> **YOUR ASSIGNMENT**: Look through the data below and show every line that includes "agent".

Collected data
════
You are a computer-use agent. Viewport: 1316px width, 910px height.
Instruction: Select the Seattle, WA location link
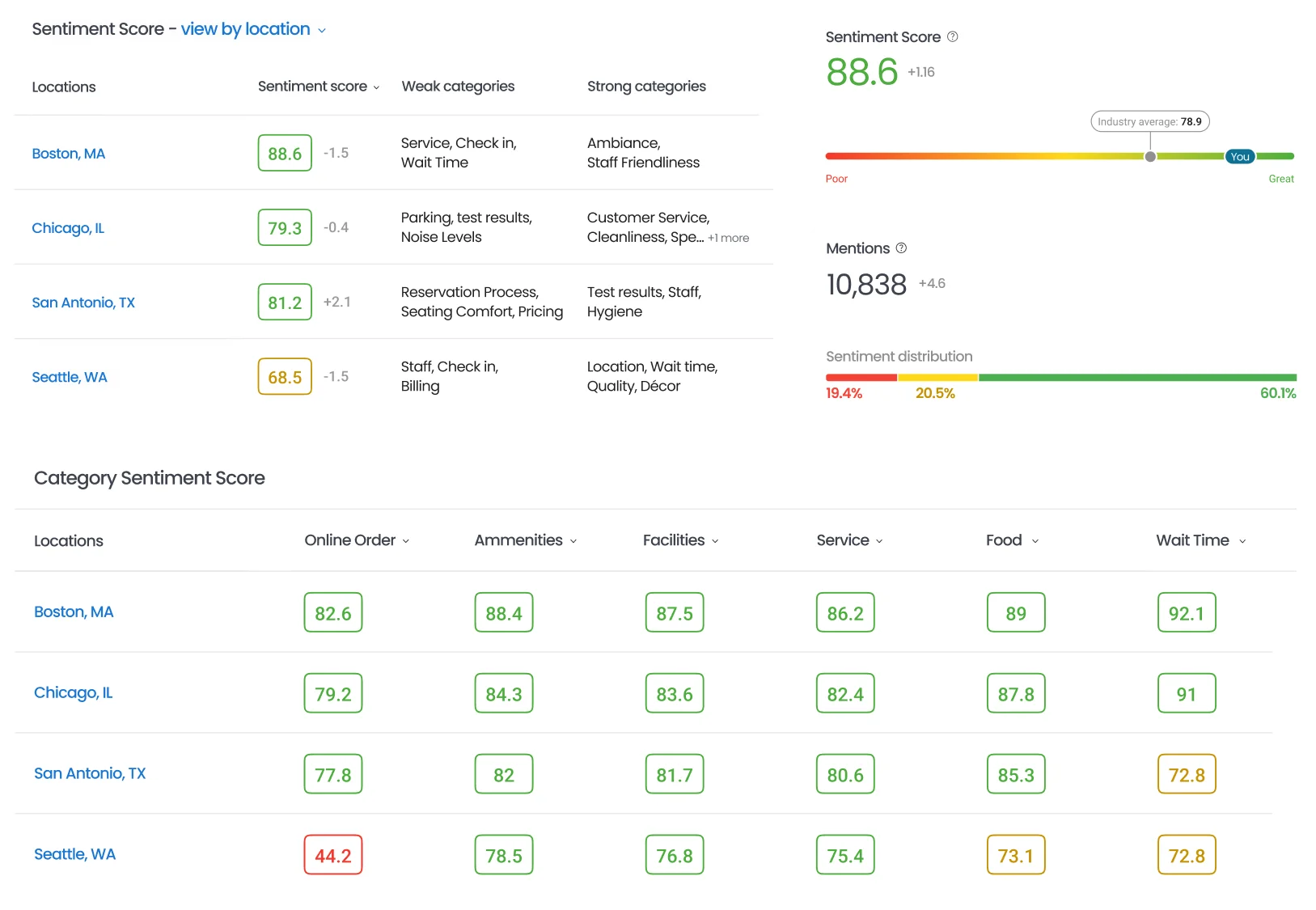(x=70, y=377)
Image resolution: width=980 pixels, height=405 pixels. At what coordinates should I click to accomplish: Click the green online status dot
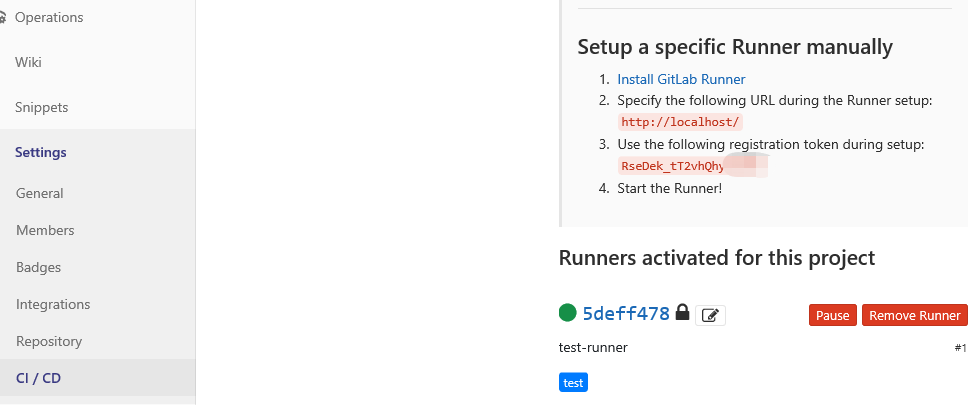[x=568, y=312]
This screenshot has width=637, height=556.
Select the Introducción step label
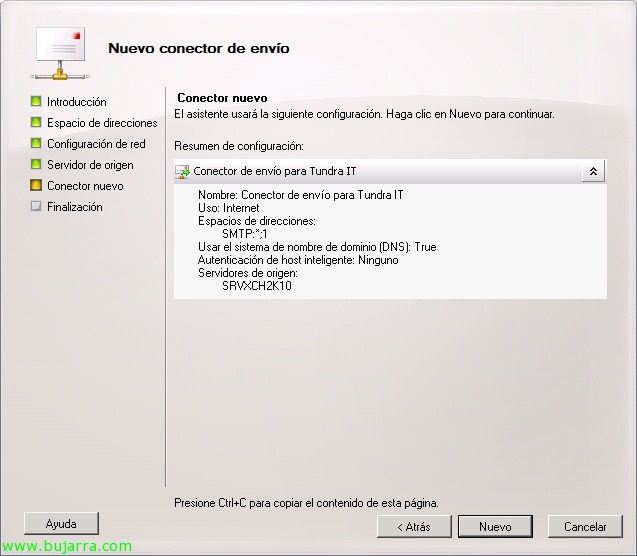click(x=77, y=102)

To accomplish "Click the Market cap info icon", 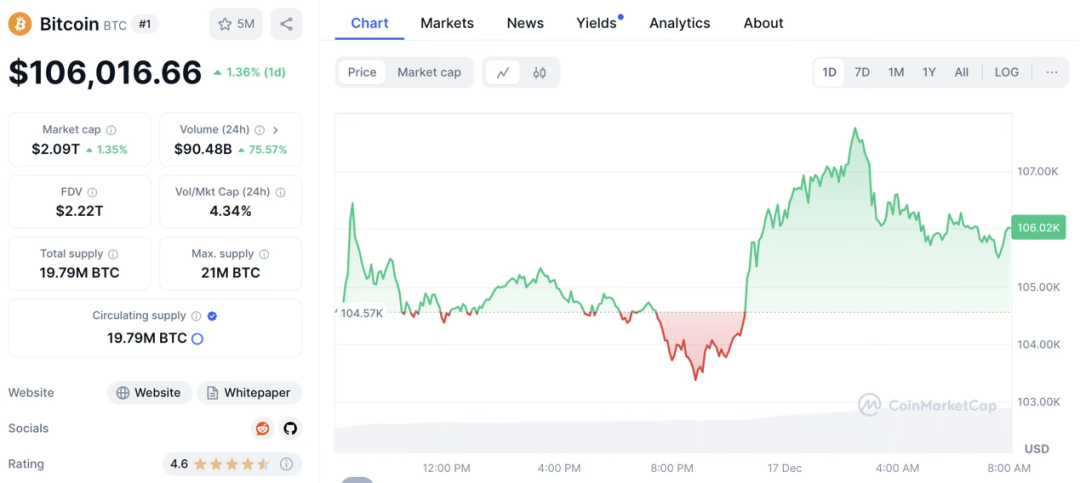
════
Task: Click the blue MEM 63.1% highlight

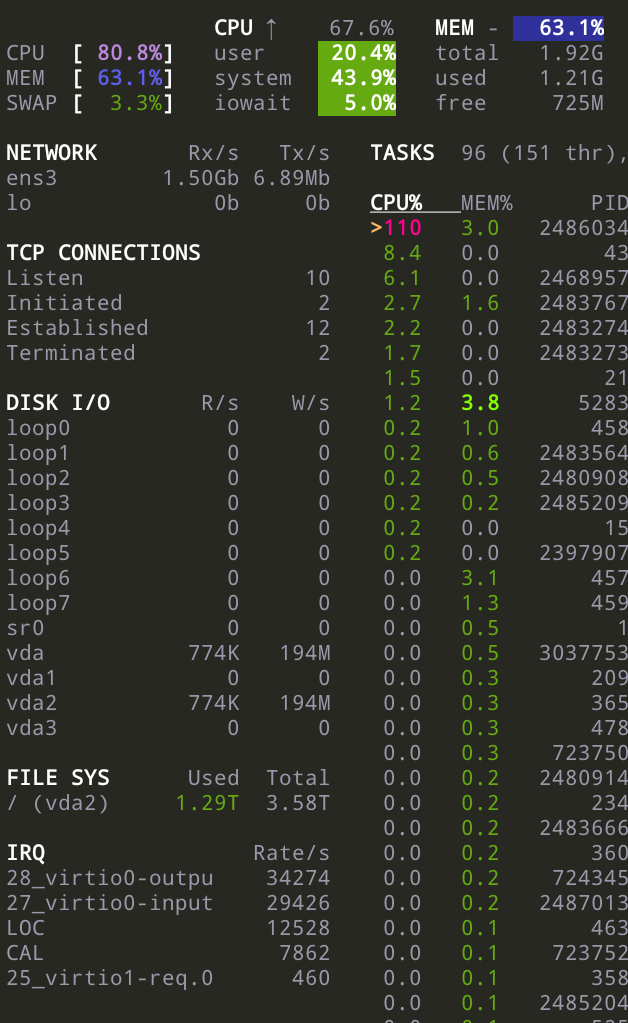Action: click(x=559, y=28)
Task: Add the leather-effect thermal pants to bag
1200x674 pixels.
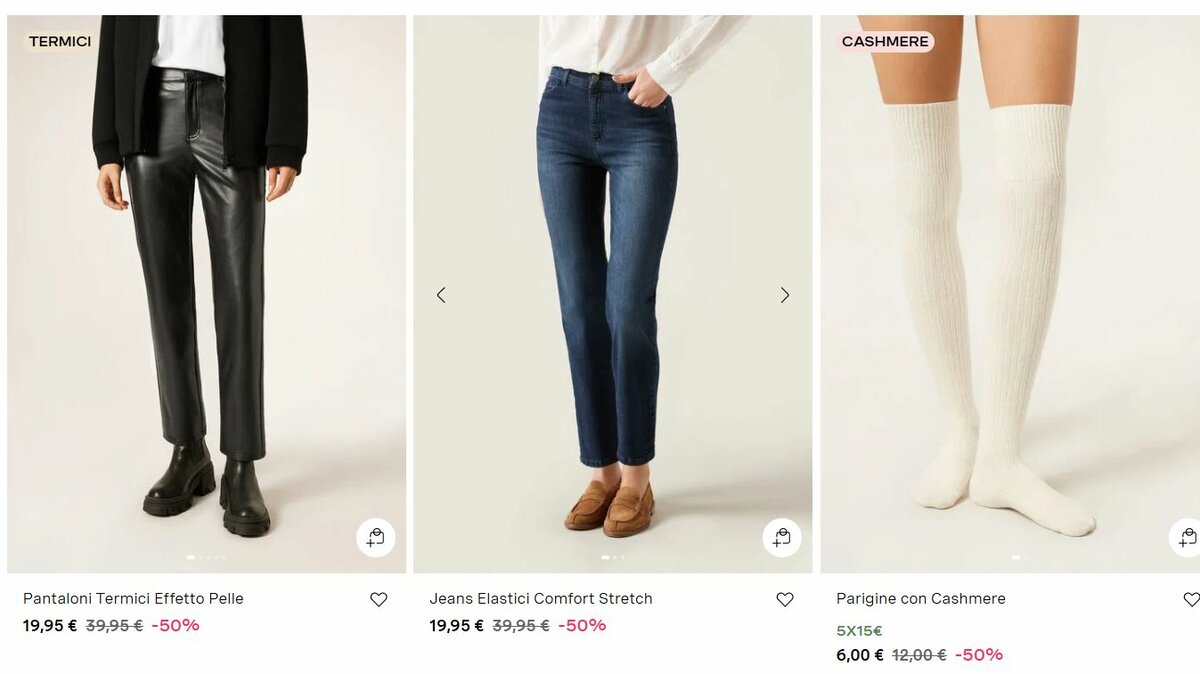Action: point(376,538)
════
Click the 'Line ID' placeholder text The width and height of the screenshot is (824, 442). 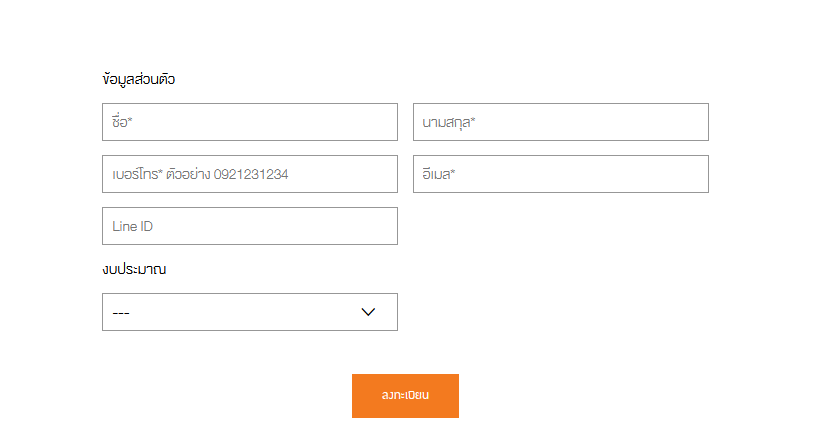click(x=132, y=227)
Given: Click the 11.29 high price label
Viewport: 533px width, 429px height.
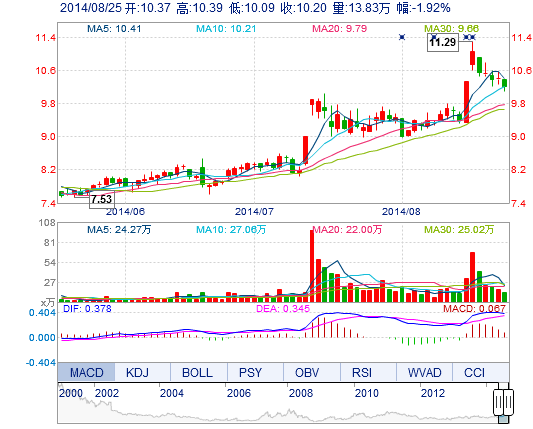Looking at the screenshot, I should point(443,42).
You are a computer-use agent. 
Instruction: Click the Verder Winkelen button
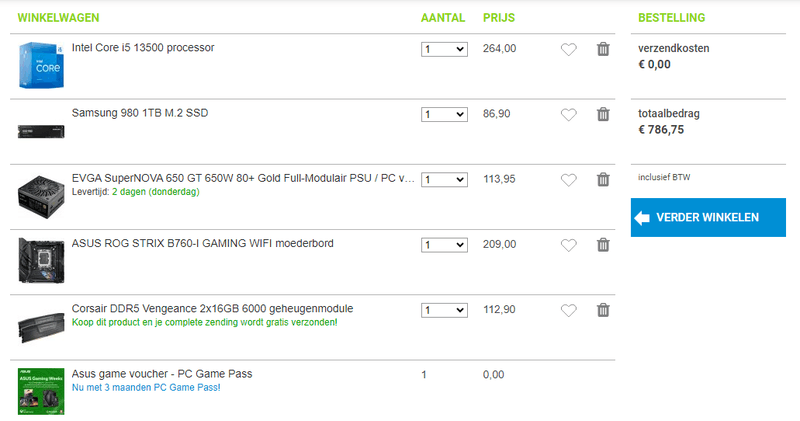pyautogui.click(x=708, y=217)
════
> **SOLVED PROBLEM**:
You are a computer-use agent. Viewport: 1316px width, 910px height.
You are a computer-use agent. 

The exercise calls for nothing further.